Vingt mois après avoir initié le printemps arabe, la Tunisie peut encore se targuer d’une transition réussie. L’ancien régime, symbole d’injustice et de népotisme, n’est plus et les avantages démocratiques sont perceptibles malgré certaines défaillances. Mais les difficultés sociales et économiques, amples et redoutables, menacent de freiner ces progrès. Trois défis demeurent de taille: l’emploi, notamment des jeunes diplômés, les inégalités régionales de développement, et la corruption encore vivace en Tunisie.

Eviter les conflits sociaux déstabilisants

Si le gouvernement tripartite, conduit par le mouvement islamiste Ennahdha est loin de les ignorer, il peine cependant à les relever rapidement et échoue à contenir l’impatience des travailleurs et des jeunes chômeurs, qui, à travers le pays, s’attendent à récolter les fruits de leur participation au soulèvement.

+-------+

**Exercice court 1**
Reproduisez le passage de l'extrait sur la Tunisie qui commence aux mots « Eviter les conflits » et s'arrête après les mots « participation au soulèvement. ».
**Exercice court 2**
Réécrivez sous forme de liste le paragraphe de l'extrait sur la Tunisie qui débute par « Vingt mois après », en conservant ses faits principaux.
**Exercice court 3**
Répondez aux questions suivantes à partir de l'extrait sur la Tunisie :
(a) Combien de mois se sont écoulés depuis que la Tunisie a initié le printemps arabe ?
(b) Quel mouvement conduit le gouvernement tripartite ?
(c) Quel est le troisième défi mentionné ?
La liste qui suit n'est pas nécessaire pour répondre.

**Lignes de données**
+-------+

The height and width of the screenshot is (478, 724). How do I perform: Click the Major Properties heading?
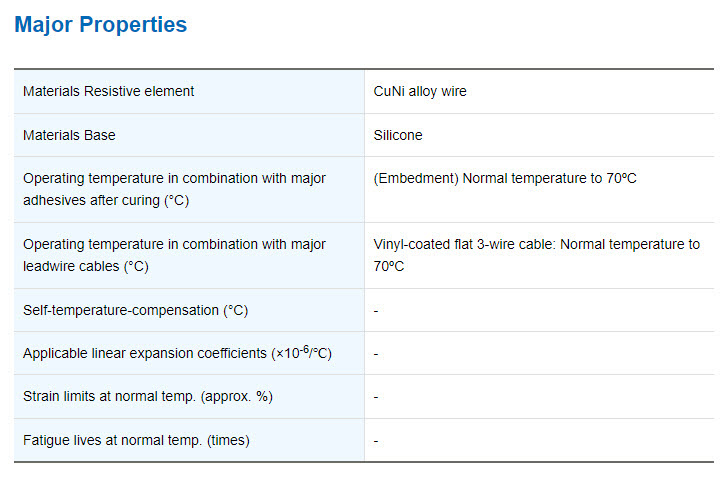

+-------+

**Réponse complète 1**
Eviter les conflits sociaux déstabilisants

Si le gouvernement tripartite, conduit par le mouvement islamiste Ennahdha est loin de les ignorer, il peine cependant à les relever rapidement et échoue à contenir l’impatience des travailleurs et des jeunes chômeurs, qui, à travers le pays, s’attendent à récolter les fruits de leur participation au soulèvement.

**Réponse complète 2**
- Vingt mois après avoir initié le printemps arabe, la Tunisie peut encore se prévaloir d'une transition réussie.
- L'ancien régime, symbole d'injustice et de népotisme, a disparu.
- Les avantages démocratiques sont perceptibles malgré certaines défaillances.
- D'amples et redoutables difficultés sociales et économiques menacent de freiner ces progrès.
- Trois défis majeurs demeurent : l'emploi, notamment des jeunes diplômés, les inégalités régionales de développement et la corruption.

**Réponse complète 3**
(a) Vingt mois.
(b) Le mouvement islamiste Ennahdha.
(c) La corruption, encore vivace en Tunisie.